Over the coming months we expect around 100 schemes to publish their first reports produced in line with the Climate Change Governance and Reporting Regulations.
We know significant work has been carried out by many trustees and some have faced challenges relating to:
- the availability, quality and consistency of data
- the identification and selection of suitable scenarios
- striking the balance between the level of disclosure necessary to meet the requirements in the regulations and the expectations set in the Department for Work and Pensions’ (DWP) statutory guidance, while keeping the disclosure accessible and useful to readers
We also understand some trustees, possibly influenced by experience with chair’s statement disclosures, have concerns about how the published reports will be used and reviewed.
Trustees need to address systemic risks
Climate change has the potential to cause material financial consequences to savers’ retirement outcomes. It’s also a risk which has not been adequately recognised by all investors, where the impacts are rapidly crystallising and where the time to mitigate the most negative impacts is limited. As the Intergovernmental Panel on Climate Change’s working group stated in February:
“The scientific evidence is unequivocal: climate change is a threat to human wellbeing and the health of the planet. Any further delay in concerted global action will miss a brief and rapidly closing window to ensure a liveable future.”
A climate transition forecasting consortium commissioned by Principles for Responsible Investment in 2018 called The Inevitable Policy Response, forecasts a continued acceleration in climate policy to 2025 with the potential for increasingly forceful, abrupt and disorderly impacts. Economic and financial systems will change, which in turn will create material risks and opportunities for investors. While the pace, extent and timing of any change remains uncertain, it is inevitable as we adapt to some form of new ‘normal’. This means waiting for perfect data, built from the bottom up of the (global) investment chain is not appropriate. The time for action is now.

## Given data

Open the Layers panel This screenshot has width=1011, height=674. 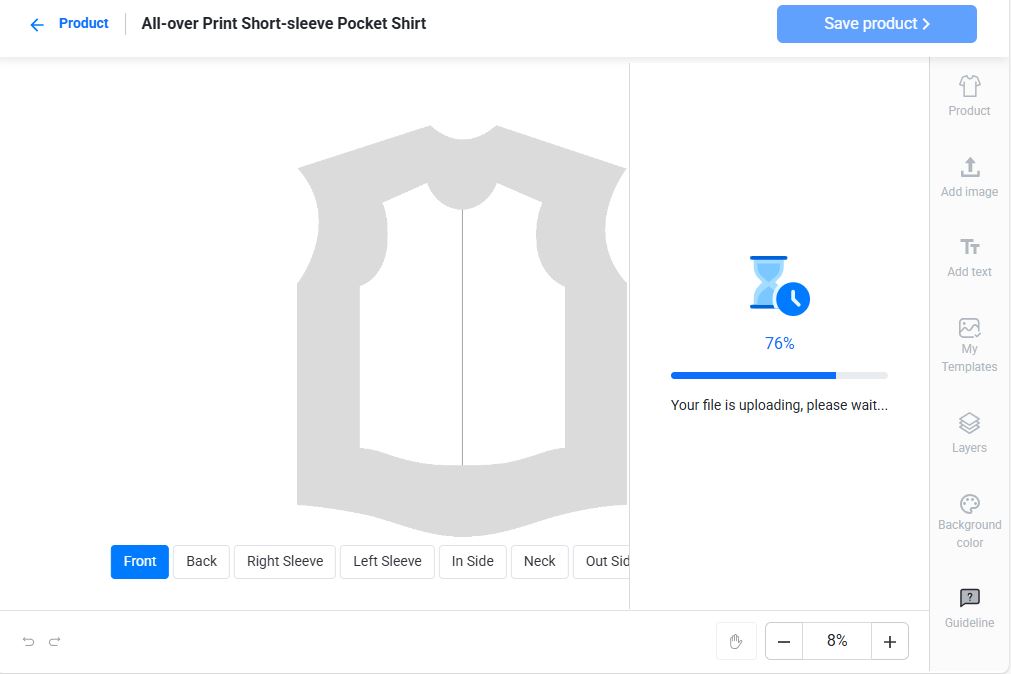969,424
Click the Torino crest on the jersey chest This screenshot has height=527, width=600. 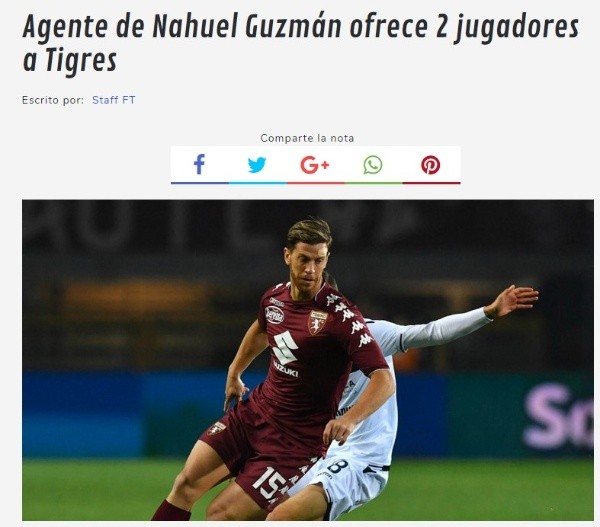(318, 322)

## Directives
a) According to the passage on climate change reporting, about how many schemes are expected to publish their first reports under the Climate Change Governance and Reporting Regulations over the coming months?
b) Do these statements agree with the passage on climate change reporting? Answer yes or no for each, and quote the words that decide it. (i) The Inevitable Policy Response consortium was commissioned by Principles for Responsible Investment in 2018. (ii) Trustees should wait for perfect data before acting. (iii) The Intergovernmental Panel on Climate Change's working group made the quoted statement in March.

## Results
a) Around 100 schemes.

b)
(i) Yes: "commissioned by Principles for Responsible Investment in 2018"
(ii) No: "waiting for perfect data, built from the bottom up of the (global) investment chain is not appropriate"
(iii) No: "As the Intergovernmental Panel on Climate Change’s working group stated in February"